== CHALLENGE ==
Answer these from the passage on ABC's 1985 baseball coverage.
(a) Who took Howard Cosell's place for the 1985 World Series telecasts?
(b) Which two teams played in the last baseball game Cosell helped broadcast for ABC, and in what city?
(c) Which umpire called Jorge Orta safe at first?

== SELECTED PASSAGE ==
In 1985, ABC announced that every game of the World Series would be played under the lights for the biggest baseball audience possible. Just prior to the start of the 1985 World Series, ABC removed Howard Cosell from scheduled announcing duties as punishment for his controversial book I Never Played the Game that criticized his colleagues at ABC. In Cosell's place came Tim McCarver (joining play-by-play man Michaels and fellow color commentator Jim Palmer), who was beginning his trek of being a part of numerous World Series telecasts. Reportedly, by 1985, Cosell was considered to be difficult to work with on baseball telecasts. Apparently, Cosell and Michaels got into a fairly heated argument following the conclusion of their coverage of the 1984 American League Championship Series due to Cosell's supposed drunkenness among other problems. Rumor has it that Michaels went as far as to urged ABC executives to remove Cosell from the booth. Ultimately, Michaels went public with his problems with Cosell. Michaels claimed that "Howard had become a cruel, evil, vicious person."

In the end, the very last baseball game that Howard Cosell would help broadcast for ABC and his very last assignment for ABC Sports in general, was a game between the Kansas City Royals and Minnesota Twins in Minneapolis on Sunday, September 29, 1985.

Perhaps Al Michaels's first historic call with ABC Sports while covering Major League Baseball occurred in what is now known by many as the Don Denkinger game on October 26, 1985. The Kansas City Royals trailed the St. Louis Cardinals 3–1 in a World Series that was panned for being low-scoring and dull. After a Royals win in St. Louis forced the action back to Kansas City, the sixth game was also low scoring. However, this contest grew into a tense pitcher's duel.

In the bottom of the 9th, pinch-hitter Jorge Orta led off for the Royals against Cardinals pitcher Todd Worrell with Kansas City trailing 1–0 and hit a ground ball to first baseman Jack Clark. Clark threw over to pitcher Worrell, who was running over to cover first base in time to beat the speedy Orta and did. Yet first base umpire Don Denkinger still called Orta safe at first. Steve Balboni then hit a pop-up to first which Jack Clark missed for an error, keeping Balboni's at-bat alive, and he promptly singled to put men on first and second.

== DATA PROVIDED ==
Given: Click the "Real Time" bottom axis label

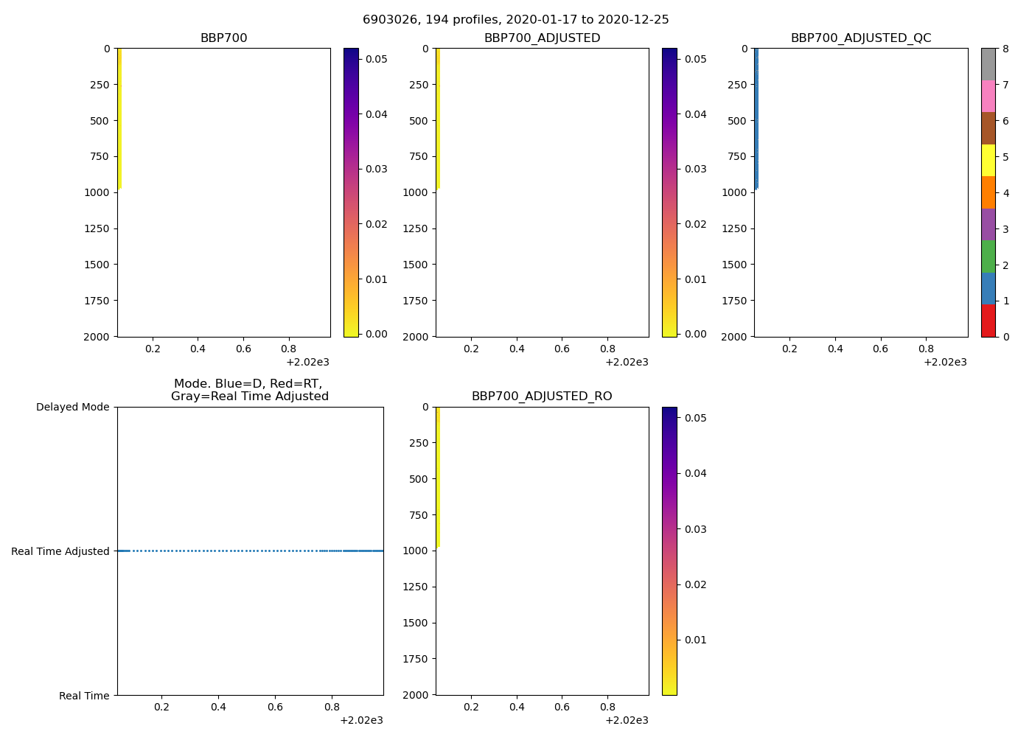Looking at the screenshot, I should click(x=84, y=696).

== FINISHED ANSWER ==
(a) Tim McCarver
(b) The Kansas City Royals and the Minnesota Twins, in Minneapolis
(c) Don Denkinger